Now it is reasonable to expect that the Hadza have a significantly higher calorie consumption than a person who works in an office every day. Using a special research method, Pontzer was able to determine the energy expenditure of the Hadza very precisely – and came to the surprising conclusion that the Hadza, despite their significantly higher level of physical activity, consume about the same amount of energy per day as inactive people in the United States or in Europe .

The researchers suspect that over time the human body adapts to the increased activity by using fewer calories for other, invisible tasks such as the immune system or stress reactions. “Instead of increasing the number of calories burned per day, the Hadza’s physical activity changed the way they burned their calories,” says Pontzer.

Lose weight with jogging – is that even possible?

After this result, the question naturally arises for most: If the body quickly gets used to the training effects, can one lose weight at all with sport, for example jogging? From a scientific point of view, the answer is: Yes, in principle, although the decisive factor in the long run is not running, but a conscious diet that does not consume too many calories at the end of the day. And a variation of the training plan can also help, for example new exercises or an increase in intensity.

The Ottobrunn-based sports physician Isabel Fechner definitely sees exercise as a useful component if you want to lose weight: “You can lose weight by running because you burn additional calories, but only if you don’t eat up the calories you burned up during exercise straight away takes.” Fechner recommends additional strength training for jogging, since more muscles increase the basal metabolic rate. Herman Pontzer also recommends exercise as part of a diet: “Physical exercise actually seems to help prevent weight loss.”

Strength training: an important part of losing weight

In addition to endurance sports such as jogging, swimming or cycling, muscle training in particular has proven to be an essential part of losing weight permanently. However, looking at the scales during strength training can be deceptive at first. Because if you build muscle, you will weigh more.
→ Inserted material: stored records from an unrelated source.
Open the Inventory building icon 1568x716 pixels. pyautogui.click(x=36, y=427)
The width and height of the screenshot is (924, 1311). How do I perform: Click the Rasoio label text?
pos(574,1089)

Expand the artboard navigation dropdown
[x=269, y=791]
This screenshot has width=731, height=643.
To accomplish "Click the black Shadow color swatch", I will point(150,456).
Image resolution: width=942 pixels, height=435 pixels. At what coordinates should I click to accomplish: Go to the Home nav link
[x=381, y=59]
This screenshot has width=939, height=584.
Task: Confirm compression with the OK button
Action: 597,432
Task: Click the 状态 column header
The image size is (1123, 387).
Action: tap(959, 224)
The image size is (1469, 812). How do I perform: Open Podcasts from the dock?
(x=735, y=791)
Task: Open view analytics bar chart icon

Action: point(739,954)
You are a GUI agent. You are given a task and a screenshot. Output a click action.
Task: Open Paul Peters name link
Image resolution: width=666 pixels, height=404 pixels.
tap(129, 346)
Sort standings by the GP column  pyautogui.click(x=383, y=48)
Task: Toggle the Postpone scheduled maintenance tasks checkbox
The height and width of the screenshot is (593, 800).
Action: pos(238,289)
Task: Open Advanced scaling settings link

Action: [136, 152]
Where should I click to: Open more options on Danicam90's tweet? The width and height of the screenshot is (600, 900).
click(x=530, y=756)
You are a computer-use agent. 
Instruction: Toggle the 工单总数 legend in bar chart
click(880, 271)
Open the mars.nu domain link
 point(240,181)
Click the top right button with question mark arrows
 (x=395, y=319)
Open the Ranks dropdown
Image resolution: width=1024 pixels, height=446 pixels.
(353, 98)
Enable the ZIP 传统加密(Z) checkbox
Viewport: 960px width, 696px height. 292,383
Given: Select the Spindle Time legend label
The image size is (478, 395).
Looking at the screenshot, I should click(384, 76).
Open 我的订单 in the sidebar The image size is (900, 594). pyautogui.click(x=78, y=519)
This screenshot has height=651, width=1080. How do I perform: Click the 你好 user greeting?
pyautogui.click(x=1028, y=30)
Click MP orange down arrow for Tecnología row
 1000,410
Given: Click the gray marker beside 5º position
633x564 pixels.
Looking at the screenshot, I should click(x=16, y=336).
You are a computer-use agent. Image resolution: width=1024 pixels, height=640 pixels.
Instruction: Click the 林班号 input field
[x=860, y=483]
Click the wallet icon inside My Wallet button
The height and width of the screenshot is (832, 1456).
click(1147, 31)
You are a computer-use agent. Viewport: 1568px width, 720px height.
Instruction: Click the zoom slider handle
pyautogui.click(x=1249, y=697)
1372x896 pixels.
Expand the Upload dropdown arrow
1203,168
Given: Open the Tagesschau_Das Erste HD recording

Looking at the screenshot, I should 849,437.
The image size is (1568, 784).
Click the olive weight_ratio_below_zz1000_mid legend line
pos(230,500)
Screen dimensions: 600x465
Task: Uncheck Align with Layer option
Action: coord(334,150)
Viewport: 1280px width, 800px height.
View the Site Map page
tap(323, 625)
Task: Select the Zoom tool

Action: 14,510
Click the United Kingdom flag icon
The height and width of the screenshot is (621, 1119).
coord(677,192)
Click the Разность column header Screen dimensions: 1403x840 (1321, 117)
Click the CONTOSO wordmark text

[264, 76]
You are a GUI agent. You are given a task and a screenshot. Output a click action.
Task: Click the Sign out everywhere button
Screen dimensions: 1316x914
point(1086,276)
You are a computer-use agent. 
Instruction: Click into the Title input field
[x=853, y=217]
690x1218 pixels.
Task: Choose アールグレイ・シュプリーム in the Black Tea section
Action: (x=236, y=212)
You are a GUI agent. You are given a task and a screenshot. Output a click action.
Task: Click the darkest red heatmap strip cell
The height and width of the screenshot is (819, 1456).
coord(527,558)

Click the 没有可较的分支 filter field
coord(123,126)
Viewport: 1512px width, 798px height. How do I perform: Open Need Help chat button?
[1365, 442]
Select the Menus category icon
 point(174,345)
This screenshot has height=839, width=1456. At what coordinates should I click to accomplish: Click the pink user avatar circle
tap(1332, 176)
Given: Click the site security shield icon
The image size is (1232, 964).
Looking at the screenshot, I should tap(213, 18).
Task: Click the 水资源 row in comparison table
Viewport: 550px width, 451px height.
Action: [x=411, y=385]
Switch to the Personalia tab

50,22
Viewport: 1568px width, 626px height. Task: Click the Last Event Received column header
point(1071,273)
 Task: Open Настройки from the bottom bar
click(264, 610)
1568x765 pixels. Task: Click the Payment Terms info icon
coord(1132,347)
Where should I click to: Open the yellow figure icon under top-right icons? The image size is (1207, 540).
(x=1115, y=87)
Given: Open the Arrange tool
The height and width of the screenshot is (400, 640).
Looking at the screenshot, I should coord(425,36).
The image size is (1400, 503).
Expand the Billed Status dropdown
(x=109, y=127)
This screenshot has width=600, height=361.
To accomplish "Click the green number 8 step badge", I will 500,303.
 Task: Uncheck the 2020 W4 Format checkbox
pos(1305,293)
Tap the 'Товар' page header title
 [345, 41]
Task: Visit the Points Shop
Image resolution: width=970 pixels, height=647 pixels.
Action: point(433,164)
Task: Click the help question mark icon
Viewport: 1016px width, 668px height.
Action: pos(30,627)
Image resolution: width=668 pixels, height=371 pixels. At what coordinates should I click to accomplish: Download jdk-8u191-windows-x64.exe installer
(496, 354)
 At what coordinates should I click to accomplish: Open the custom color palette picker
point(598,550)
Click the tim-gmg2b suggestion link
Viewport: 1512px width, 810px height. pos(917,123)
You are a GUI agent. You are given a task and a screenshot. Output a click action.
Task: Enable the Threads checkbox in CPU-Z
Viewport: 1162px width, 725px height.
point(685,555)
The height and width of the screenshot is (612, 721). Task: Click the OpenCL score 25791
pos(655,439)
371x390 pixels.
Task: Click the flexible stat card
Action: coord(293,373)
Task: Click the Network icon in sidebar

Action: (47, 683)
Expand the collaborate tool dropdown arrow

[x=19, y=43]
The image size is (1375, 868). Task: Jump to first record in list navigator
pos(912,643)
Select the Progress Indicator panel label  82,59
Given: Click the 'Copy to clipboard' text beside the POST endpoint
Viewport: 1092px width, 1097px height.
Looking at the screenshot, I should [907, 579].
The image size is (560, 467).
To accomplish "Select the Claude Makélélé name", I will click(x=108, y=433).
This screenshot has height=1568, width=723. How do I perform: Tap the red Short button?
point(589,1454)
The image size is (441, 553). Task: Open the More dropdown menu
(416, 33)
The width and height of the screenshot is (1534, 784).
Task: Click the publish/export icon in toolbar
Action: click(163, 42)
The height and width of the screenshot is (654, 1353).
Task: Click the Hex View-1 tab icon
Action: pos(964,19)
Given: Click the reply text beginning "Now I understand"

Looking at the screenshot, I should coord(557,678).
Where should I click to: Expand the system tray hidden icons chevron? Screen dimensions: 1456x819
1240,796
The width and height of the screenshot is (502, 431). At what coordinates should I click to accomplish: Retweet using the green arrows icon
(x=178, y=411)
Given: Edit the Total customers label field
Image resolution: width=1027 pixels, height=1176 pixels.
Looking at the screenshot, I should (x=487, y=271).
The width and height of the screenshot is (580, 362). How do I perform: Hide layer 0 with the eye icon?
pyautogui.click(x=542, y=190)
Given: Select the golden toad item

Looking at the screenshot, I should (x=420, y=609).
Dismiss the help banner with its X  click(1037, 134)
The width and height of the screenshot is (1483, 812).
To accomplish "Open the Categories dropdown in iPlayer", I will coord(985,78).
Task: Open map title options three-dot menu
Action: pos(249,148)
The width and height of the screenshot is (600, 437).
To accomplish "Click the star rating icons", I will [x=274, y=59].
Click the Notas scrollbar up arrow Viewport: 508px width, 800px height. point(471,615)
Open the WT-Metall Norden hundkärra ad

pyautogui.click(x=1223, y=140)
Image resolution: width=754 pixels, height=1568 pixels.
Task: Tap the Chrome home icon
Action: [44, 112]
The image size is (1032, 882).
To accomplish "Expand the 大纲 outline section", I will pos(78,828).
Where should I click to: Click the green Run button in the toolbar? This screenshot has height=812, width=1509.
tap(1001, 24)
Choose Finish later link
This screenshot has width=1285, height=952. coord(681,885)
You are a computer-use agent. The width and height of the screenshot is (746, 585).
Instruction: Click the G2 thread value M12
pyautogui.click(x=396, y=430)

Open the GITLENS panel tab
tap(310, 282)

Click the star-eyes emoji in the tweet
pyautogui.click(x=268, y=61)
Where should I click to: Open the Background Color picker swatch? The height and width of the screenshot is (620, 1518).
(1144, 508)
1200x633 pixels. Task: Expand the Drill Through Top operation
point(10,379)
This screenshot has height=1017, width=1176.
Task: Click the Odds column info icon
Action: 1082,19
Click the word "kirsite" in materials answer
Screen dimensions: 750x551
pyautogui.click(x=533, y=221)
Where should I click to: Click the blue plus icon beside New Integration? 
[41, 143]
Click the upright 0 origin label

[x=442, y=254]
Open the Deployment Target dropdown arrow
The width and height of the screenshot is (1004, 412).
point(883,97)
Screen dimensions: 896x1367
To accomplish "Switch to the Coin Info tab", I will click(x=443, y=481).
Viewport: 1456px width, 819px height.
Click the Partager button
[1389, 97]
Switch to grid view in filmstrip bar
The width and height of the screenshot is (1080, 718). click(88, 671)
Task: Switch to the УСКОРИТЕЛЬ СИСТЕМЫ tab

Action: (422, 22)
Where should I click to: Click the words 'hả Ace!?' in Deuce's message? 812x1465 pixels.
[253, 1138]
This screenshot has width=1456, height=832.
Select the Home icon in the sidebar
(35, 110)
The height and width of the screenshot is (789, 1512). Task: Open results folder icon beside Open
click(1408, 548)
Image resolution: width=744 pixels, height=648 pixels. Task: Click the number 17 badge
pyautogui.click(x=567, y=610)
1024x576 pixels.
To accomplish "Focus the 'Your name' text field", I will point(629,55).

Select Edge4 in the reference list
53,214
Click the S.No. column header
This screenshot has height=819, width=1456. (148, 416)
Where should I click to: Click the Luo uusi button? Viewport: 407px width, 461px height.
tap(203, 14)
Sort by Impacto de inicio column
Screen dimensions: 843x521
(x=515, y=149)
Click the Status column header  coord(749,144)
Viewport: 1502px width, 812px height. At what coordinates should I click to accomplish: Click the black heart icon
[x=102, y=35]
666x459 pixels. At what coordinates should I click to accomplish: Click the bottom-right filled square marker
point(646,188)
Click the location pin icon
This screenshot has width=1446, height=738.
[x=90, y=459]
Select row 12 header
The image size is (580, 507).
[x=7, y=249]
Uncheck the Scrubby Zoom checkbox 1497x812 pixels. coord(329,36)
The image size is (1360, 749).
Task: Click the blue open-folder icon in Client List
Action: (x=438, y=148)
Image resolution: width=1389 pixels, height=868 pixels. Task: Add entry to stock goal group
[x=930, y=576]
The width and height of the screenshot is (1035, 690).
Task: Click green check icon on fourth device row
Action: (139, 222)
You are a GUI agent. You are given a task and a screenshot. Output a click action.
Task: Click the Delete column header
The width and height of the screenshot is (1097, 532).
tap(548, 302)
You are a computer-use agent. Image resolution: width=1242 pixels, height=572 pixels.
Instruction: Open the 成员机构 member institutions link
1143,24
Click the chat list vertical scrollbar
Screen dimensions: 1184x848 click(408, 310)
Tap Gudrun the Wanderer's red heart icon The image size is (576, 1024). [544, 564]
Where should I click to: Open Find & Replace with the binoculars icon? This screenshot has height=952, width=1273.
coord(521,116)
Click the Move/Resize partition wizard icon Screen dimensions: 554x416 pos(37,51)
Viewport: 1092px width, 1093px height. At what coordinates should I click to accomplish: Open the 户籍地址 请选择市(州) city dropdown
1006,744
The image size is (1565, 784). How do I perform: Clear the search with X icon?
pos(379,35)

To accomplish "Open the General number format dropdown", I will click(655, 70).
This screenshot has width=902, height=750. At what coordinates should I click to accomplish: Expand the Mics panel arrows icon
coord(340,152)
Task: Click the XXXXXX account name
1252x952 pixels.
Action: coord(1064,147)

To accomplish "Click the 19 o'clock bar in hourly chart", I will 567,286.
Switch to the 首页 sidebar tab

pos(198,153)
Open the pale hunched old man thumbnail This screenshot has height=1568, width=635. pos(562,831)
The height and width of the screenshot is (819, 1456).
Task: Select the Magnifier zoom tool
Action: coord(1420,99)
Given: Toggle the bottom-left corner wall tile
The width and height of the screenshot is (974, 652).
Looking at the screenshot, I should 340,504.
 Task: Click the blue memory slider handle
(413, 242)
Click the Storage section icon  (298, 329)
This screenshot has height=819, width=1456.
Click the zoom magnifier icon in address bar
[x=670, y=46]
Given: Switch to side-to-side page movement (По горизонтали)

Fat burning can be boosted with weight training, but the muscles built up at the same time often do not result in a large weight reduction for the athlete, the pounds are simply distributed differently. A look at the waist may be the better indicator here – the weight is distributed to other parts of the body, such as the legs or upper body, while the actual problem area on the stomach becomes narrower.

And: Sport has a preventive effect on health. Strength training has a positive effect on both blood pressure and metabolism and reduces the risk of heart disease and diabetes, among other things. However, this preventive protection only works if the muscles are regularly used.